Это была прекрасная герцогиня Медина Сидония, которая оставила домашнее уединение и вернулась в свет. Она узнала во мне своего бывшего узника и приложила палец к губам, давая мне знак не выдавать ее тайны. Потом устремила взгляд своих прелестных глаз на Толедо, в лице которого появилось выражение серьезности и нерешительности, какого я до тех пор не видел у него. Герцогиня Сидония объявила, что не выйдет второй раз замуж, а герцогиня Авила – что вообще никогда не выйдет ни за кого.
Надо признать, что мальтийский кавалер, принимая во внимание столь твердые решения, приехал в самую пору.

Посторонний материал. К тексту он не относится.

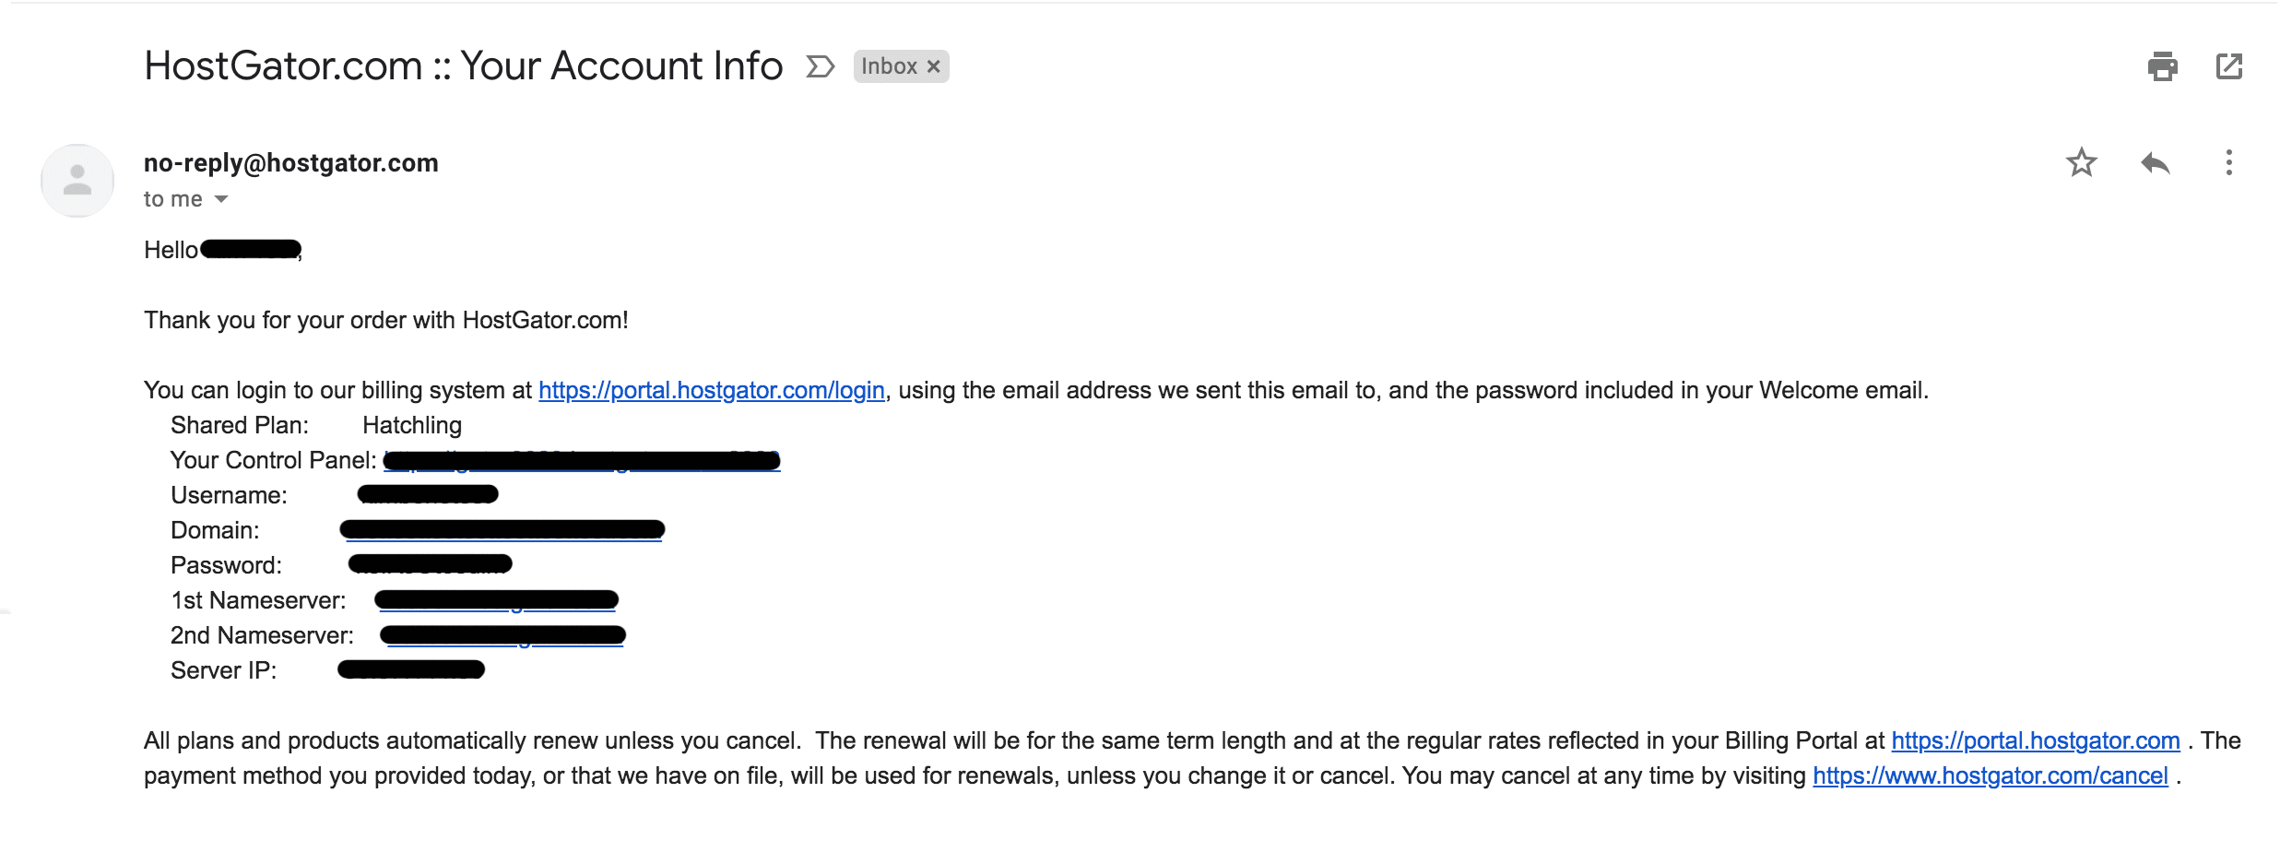Click the Inbox label tag
Image resolution: width=2292 pixels, height=852 pixels.
coord(889,66)
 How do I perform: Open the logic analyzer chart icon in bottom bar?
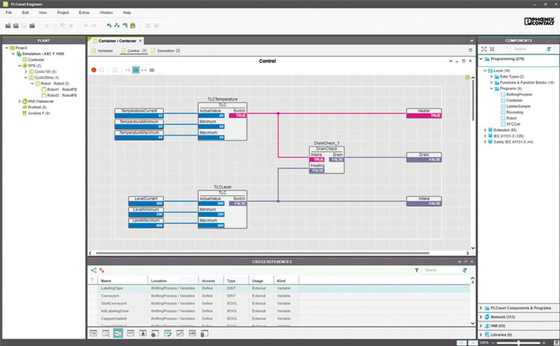pyautogui.click(x=180, y=334)
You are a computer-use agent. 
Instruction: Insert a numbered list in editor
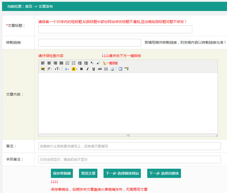(67, 63)
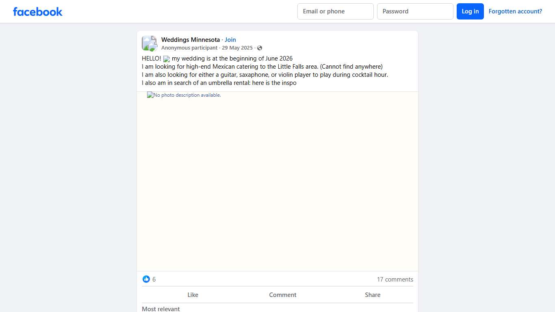
Task: View the 17 comments
Action: pyautogui.click(x=395, y=280)
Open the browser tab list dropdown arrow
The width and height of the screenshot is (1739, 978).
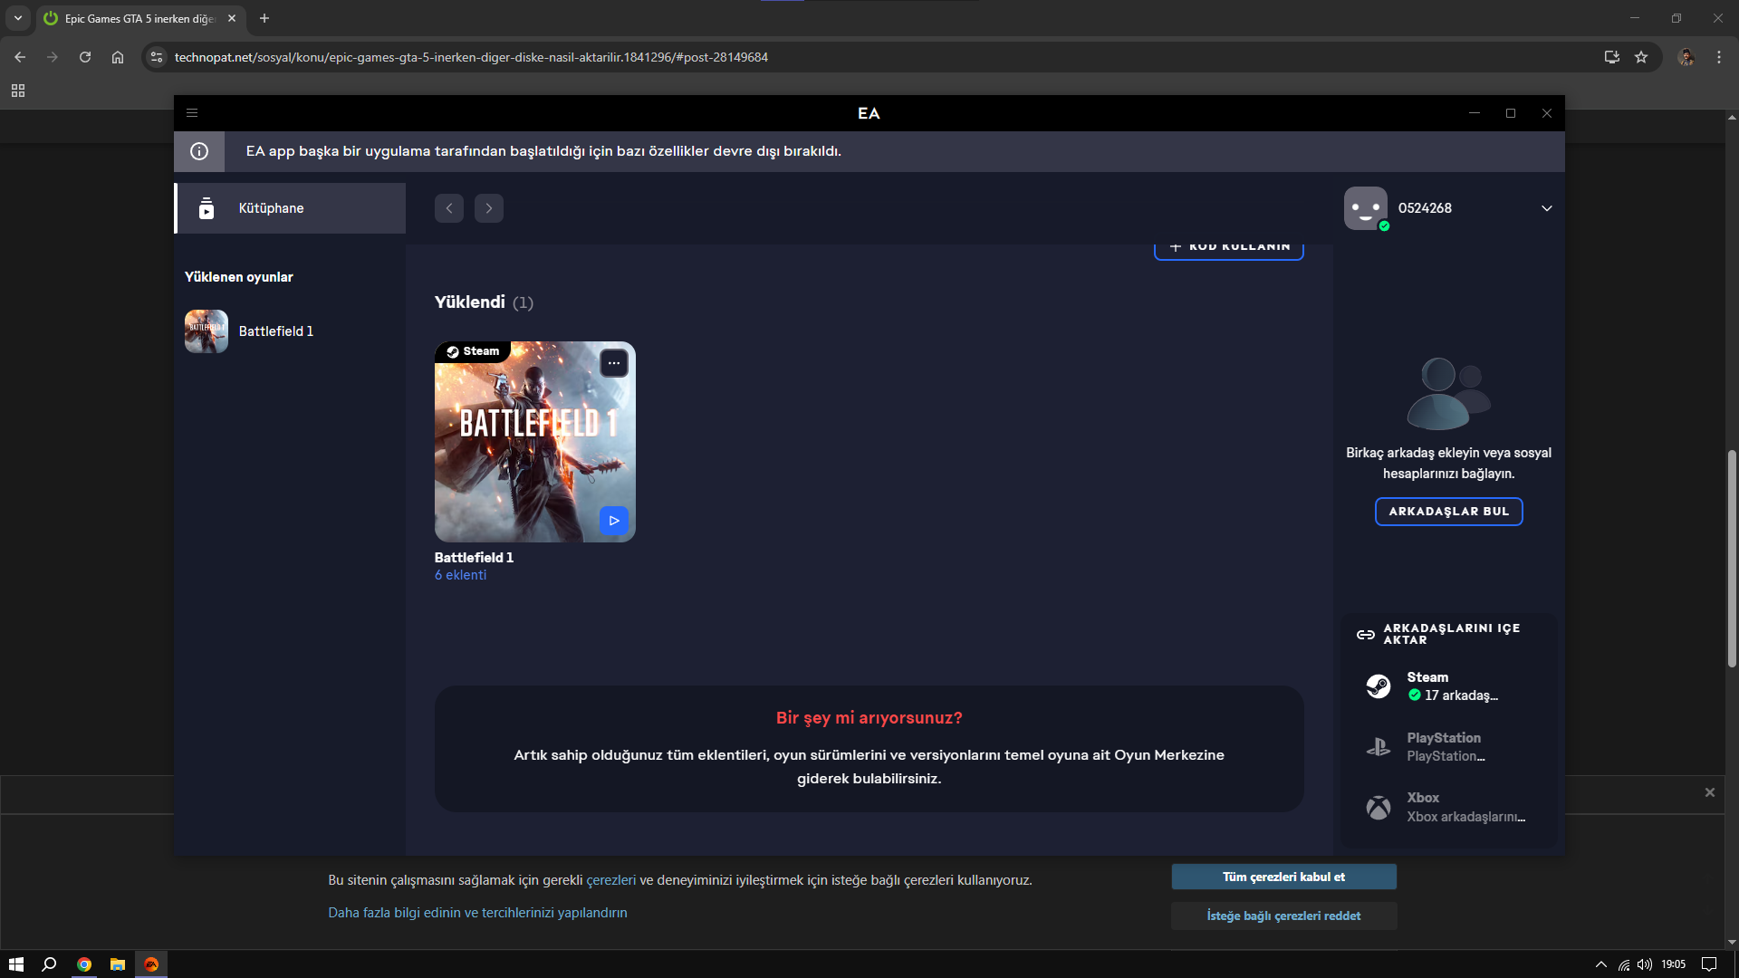click(x=17, y=18)
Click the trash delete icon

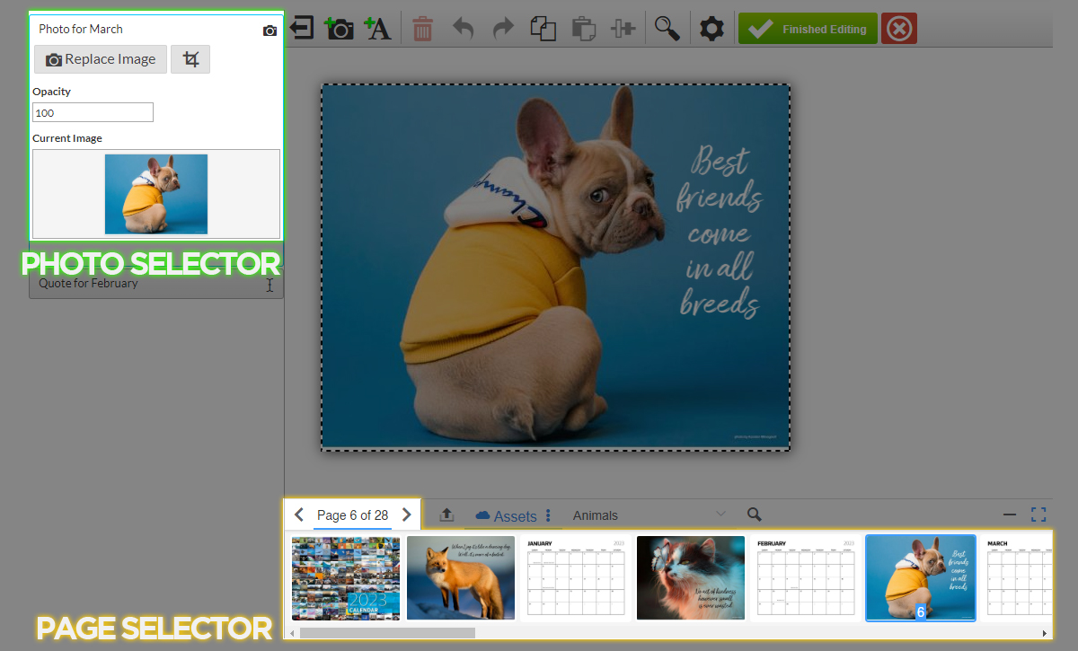(422, 29)
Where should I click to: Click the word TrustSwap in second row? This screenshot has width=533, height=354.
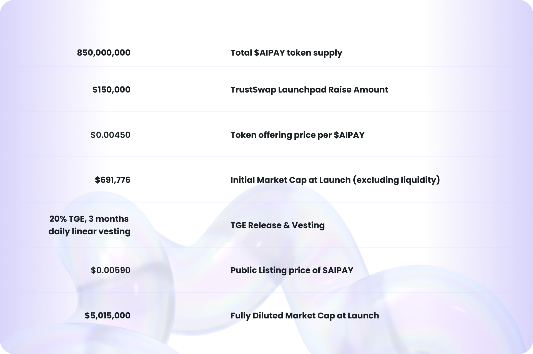point(253,90)
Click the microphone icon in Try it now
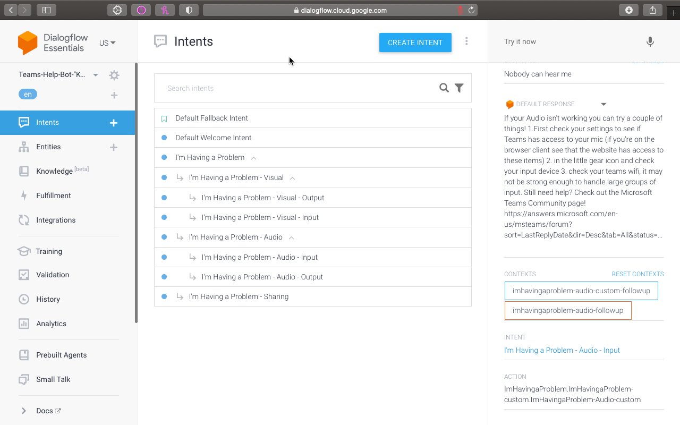Screen dimensions: 680x425 (x=650, y=42)
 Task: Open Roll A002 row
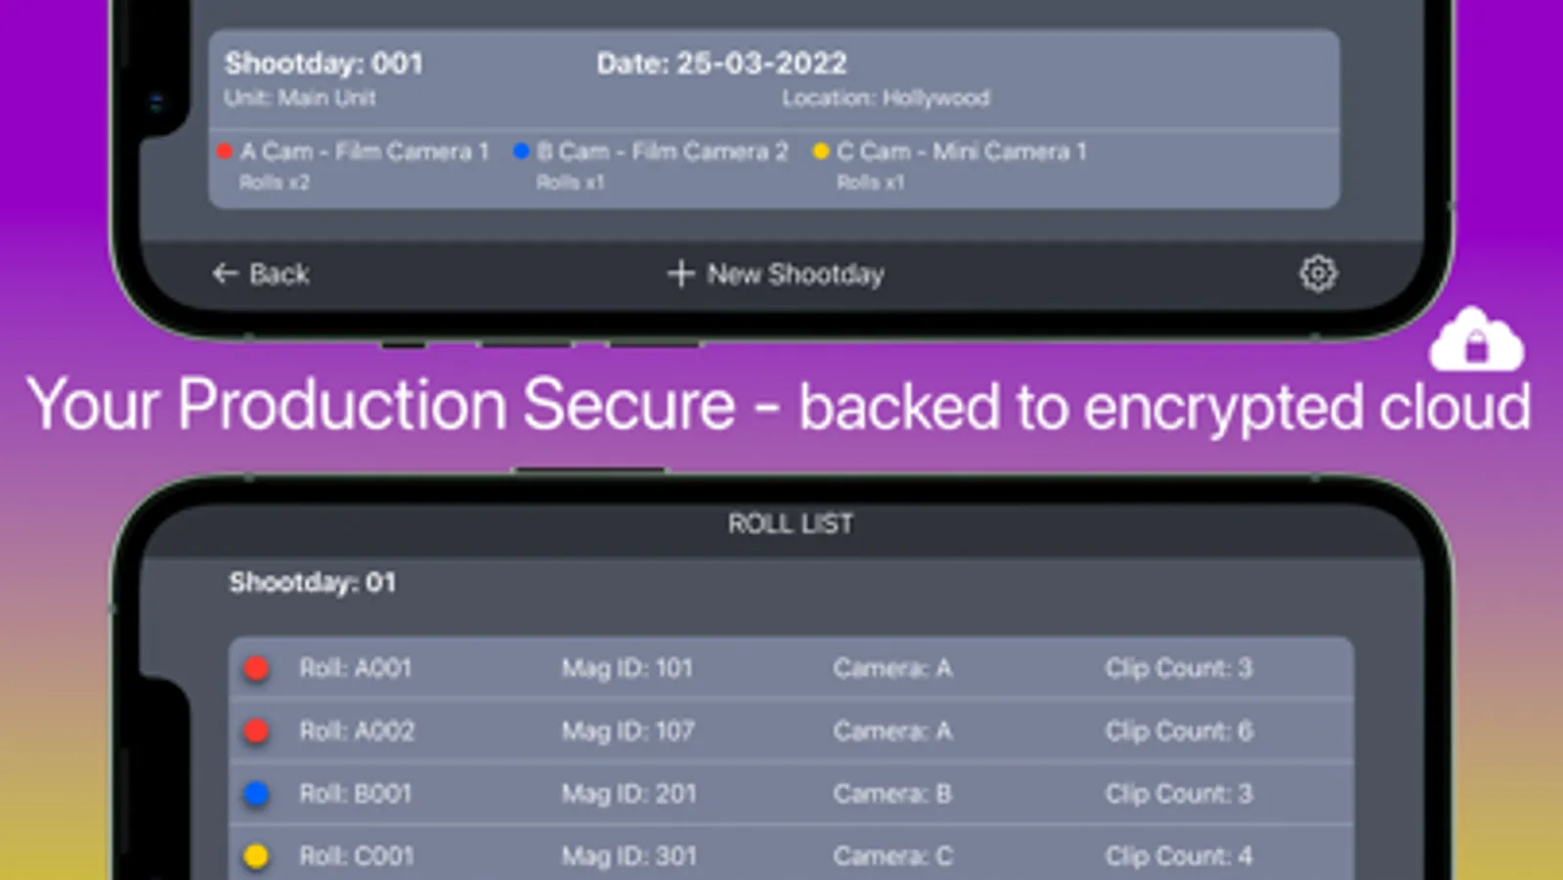[x=357, y=731]
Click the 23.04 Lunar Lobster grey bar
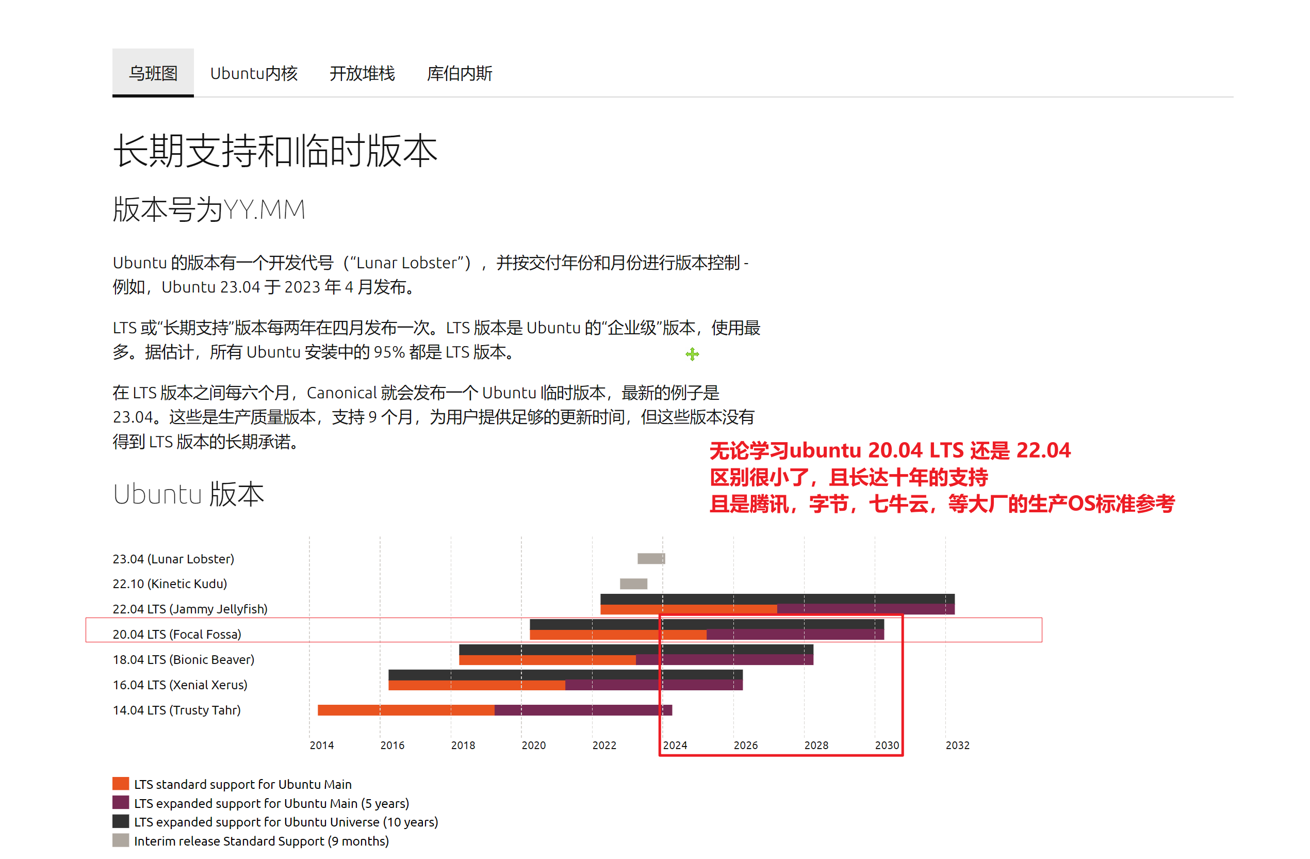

Обе дамы приняли Толедо очень любезно, и тот от всего сердца поблагодарил их за доброе отношение, а герцогиня Сидония, прикидываясь, будто впервые видит меня, сумела привлечь ко мне внимание своей спутницы. Таким образом, составились две пары, которые стали встречаться во время всех столичных увеселений. Толедо, в сотый раз став возлюбленным, сам полюбил впервые. Я приносил дань благоговейного восхищения к ногам герцогини Авилы. Но прежде чем начать рассказ о моих отношениях с этой дамой, я должен обрисовать вам двумя словами положение, в котором она тогда находилась.
Герцог Авила, отец ее, умер, когда мы были еще на Мальте. Смерть человека честолюбивого всегда производит на окружающих очень сильное впечатление, его падение волнует их и ошеломляет. В Мадриде помнили инфанту Беатрису и ее тайную связь с герцогом. Поговаривали о сыне, который должен был стать продолжателем рода. Надеялись, что завещание покойного разъяснит эту тайну, но всеобщие ожидания оказались обманутыми, – завещание не разъяснило ничего. Двор молчал, а между тем гордая герцогиня Авила появилась в свете еще более высокомерная, еще больше пренебрегающая поклонниками и замужеством, чем когда-либо.